**Exercise:** From the data, return each line holding the word "Given".
____
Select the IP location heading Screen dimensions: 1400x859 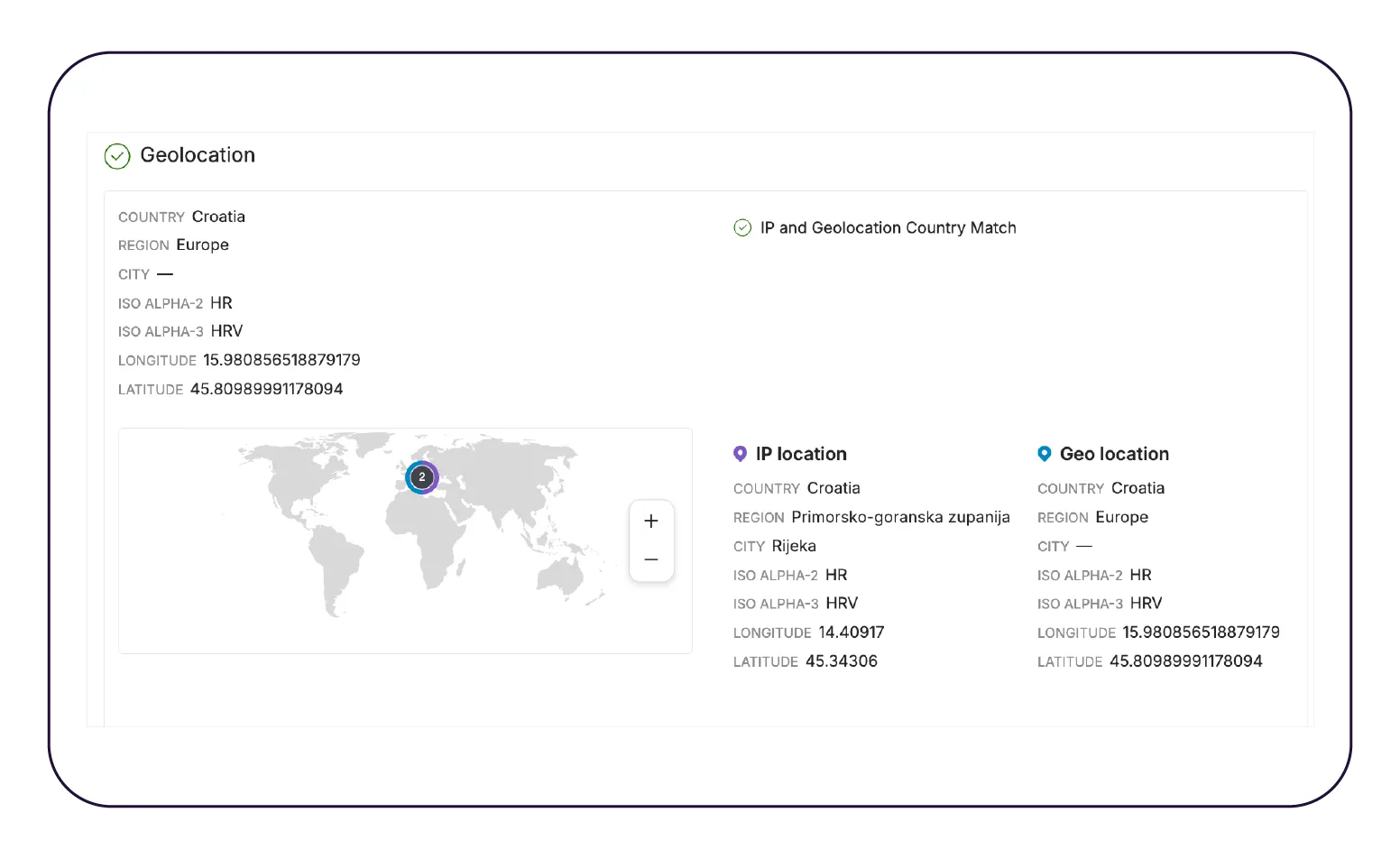801,454
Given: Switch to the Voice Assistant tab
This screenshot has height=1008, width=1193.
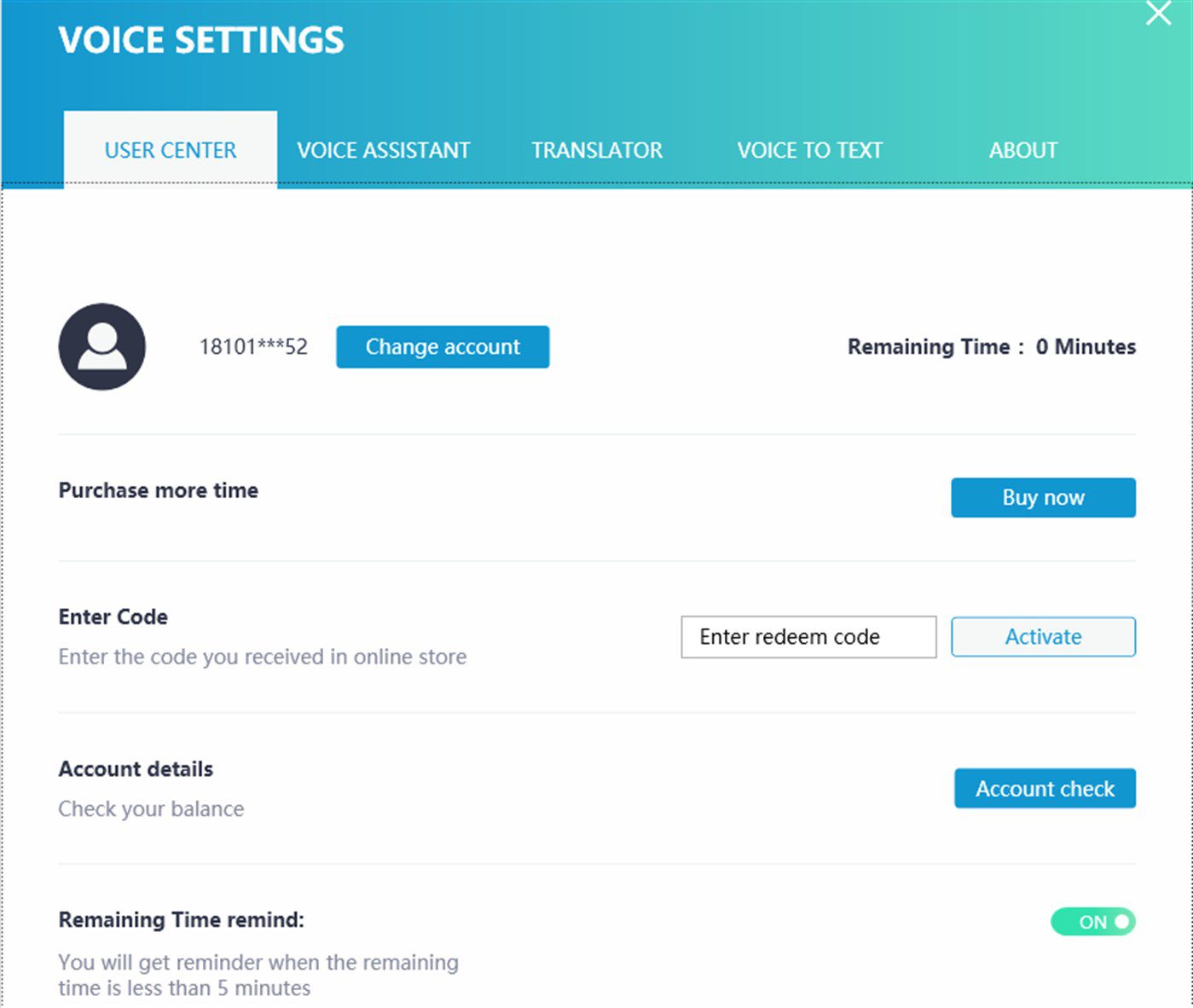Looking at the screenshot, I should (384, 150).
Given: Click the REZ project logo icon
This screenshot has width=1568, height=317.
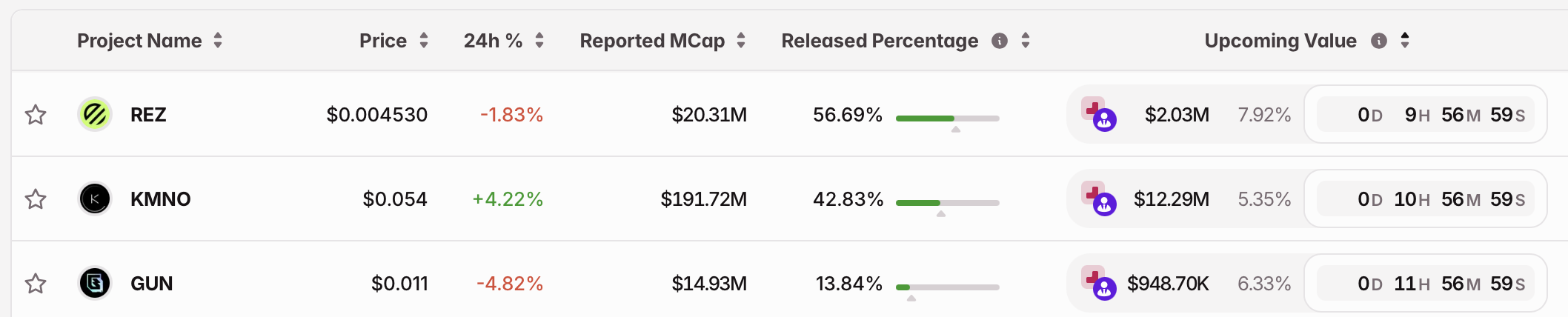Looking at the screenshot, I should click(x=95, y=114).
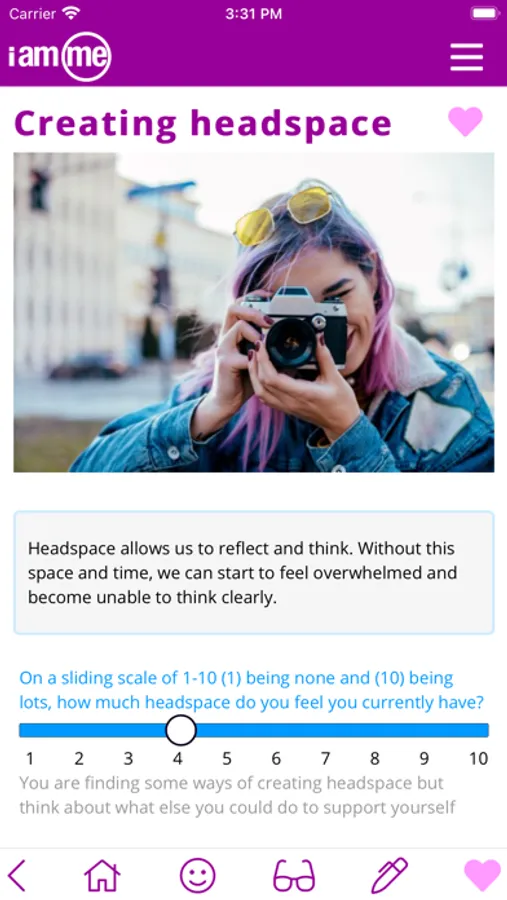This screenshot has height=900, width=507.
Task: Open the home icon in the bottom bar
Action: [102, 875]
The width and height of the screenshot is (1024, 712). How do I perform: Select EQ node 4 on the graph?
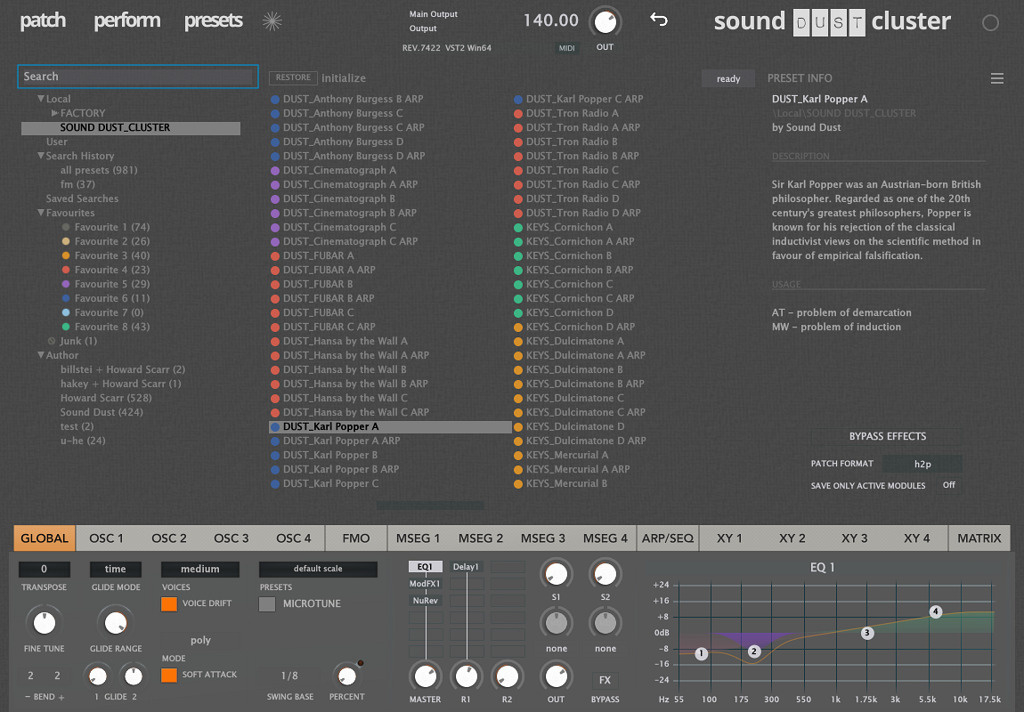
____
**Exercise response:**
Given: Switch to the Voice Assistant tab
Given: Click the REZ project logo icon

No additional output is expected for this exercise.